Can you extract, word for word, the passage of the toxic-relationships article below between "Four signs you’re" and "and mutually beneficial.", inclusive?
*** Source text Section Begins ***
Four signs you’re in a toxic relationship
Any relationship, be it romantic or otherwise, can be complicated.
Whether it’s the relationship you have with your pushy mother-in-law, a childhood friend, or a spouse, interpersonal connections can be as challenging as they are rewarding. But a toxic relationship — one that is emotionally, and in extreme cases, physically damaging — is not complicated: it’s abusive. And learning the signs of a toxic relationship can help ensure that your relationships are healthy, sustainable, and mutually beneficial.
“A toxic relationship includes many factors,” Dr. Pavini Moray, a sex educator and founder of Wellcelium, a sex and intimacy school, tells Woman’s Day. “The main gauge, though, is how you feel the majority of the time.” If, for the most part, you feel supported, loved, and generally happy, and occasional spat or heated disagreement doesn’t mean you’re necessarily in a toxic relationship.
“Toxic relationships detract from the quality of your life, rather than add to it,” Moray says. And while that could mean different things to different people and depending on their unique relationship, there are certain red flags everyone should look out for.
If you identify with any of the below, it could point to some toxicity in your relationship. But Moray says that all is not lost should you find yourself in this situation. “There is no cookie-cutter answer,” Moray explains. “Some couples can get support, can really get into the work of relational repair, and pull through.” So don’t let the list below scare you. See it more as step one in your healing — whether it’s with your partner, a friend, a parent, or on your own.
*** Source text Section Ends ***
*** Provided data Section Begins ***
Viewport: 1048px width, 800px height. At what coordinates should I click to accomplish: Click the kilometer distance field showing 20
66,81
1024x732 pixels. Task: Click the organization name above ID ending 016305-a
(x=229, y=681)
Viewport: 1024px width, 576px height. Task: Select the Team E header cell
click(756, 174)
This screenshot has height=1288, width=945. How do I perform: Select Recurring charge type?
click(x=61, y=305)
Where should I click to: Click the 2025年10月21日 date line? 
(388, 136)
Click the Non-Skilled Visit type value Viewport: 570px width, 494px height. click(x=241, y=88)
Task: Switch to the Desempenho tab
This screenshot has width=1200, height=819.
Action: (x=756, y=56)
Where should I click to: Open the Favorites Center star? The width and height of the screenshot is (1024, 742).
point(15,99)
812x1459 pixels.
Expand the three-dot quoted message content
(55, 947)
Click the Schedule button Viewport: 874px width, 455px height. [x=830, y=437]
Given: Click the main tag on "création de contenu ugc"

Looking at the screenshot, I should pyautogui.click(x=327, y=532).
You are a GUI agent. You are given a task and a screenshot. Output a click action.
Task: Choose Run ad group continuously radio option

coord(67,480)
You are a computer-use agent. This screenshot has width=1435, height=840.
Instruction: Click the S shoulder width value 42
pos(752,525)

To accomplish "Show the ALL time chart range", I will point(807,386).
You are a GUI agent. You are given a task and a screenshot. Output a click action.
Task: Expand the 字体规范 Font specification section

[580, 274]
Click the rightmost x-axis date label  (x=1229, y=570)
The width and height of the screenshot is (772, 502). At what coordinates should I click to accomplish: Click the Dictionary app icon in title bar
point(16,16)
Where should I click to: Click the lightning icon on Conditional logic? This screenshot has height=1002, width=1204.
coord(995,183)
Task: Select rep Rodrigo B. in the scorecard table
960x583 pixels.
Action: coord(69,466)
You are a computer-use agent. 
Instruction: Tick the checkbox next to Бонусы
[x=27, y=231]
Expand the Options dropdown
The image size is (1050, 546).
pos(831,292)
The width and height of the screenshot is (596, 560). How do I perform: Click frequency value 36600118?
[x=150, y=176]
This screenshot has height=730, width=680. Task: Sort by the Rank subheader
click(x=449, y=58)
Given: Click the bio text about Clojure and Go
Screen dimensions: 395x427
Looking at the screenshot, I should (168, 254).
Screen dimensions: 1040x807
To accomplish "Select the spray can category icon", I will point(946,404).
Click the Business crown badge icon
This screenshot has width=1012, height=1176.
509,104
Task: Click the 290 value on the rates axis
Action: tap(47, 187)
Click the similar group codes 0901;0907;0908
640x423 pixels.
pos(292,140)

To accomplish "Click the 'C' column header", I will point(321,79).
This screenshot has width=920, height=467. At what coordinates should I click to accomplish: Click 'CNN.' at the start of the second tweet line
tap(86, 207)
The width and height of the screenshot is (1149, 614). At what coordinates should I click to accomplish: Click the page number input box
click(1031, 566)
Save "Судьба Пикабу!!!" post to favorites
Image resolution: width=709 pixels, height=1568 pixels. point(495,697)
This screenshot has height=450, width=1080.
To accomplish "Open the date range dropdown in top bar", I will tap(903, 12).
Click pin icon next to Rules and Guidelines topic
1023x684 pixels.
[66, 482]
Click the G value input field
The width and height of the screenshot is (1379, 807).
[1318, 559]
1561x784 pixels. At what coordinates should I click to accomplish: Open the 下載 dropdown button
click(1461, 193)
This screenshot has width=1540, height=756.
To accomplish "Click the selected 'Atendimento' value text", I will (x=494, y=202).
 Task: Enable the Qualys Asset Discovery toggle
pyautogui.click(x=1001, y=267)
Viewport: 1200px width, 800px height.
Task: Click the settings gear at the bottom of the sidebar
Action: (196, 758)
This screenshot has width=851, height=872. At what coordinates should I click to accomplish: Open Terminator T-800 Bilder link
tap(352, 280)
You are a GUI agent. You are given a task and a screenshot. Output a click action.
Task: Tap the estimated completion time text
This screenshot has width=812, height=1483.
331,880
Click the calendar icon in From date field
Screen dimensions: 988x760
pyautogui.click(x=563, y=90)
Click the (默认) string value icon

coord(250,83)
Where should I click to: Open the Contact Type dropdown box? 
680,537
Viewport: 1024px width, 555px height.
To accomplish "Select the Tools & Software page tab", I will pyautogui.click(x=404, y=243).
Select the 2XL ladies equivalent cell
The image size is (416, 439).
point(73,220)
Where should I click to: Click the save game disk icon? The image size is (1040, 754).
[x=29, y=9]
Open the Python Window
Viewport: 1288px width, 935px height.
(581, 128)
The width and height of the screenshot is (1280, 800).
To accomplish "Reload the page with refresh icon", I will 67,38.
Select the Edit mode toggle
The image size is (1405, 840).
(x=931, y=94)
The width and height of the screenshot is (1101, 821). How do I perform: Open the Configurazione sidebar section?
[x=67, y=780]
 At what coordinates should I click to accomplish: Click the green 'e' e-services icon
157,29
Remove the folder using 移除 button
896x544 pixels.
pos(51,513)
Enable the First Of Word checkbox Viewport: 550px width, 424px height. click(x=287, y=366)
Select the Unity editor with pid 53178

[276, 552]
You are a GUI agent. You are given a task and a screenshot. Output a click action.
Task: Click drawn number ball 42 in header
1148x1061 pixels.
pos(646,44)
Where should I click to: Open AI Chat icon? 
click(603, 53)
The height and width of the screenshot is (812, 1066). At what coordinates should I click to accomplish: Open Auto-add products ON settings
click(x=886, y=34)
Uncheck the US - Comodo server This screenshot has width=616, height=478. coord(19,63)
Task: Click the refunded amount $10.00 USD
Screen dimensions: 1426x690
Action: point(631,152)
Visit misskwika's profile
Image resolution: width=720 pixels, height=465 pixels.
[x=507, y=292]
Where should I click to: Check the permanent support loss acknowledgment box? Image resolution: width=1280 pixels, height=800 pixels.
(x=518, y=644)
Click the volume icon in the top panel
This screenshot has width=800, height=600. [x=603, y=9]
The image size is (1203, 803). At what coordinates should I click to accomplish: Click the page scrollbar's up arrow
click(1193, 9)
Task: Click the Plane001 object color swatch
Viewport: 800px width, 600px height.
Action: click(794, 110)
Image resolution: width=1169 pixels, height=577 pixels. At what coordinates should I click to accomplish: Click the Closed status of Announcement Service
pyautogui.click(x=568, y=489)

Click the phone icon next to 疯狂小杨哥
*** Provided data Section Ends ***
• **Expected output**
Four signs you’re in a toxic relationship
Any relationship, be it romantic or otherwise, can be complicated.
Whether it’s the relationship you have with your pushy mother-in-law, a childhood friend, or a spouse, interpersonal connections can be as challenging as they are rewarding. But a toxic relationship — one that is emotionally, and in extreme cases, physically damaging — is not complicated: it’s abusive. And learning the signs of a toxic relationship can help ensure that your relationships are healthy, sustainable, and mutually beneficial.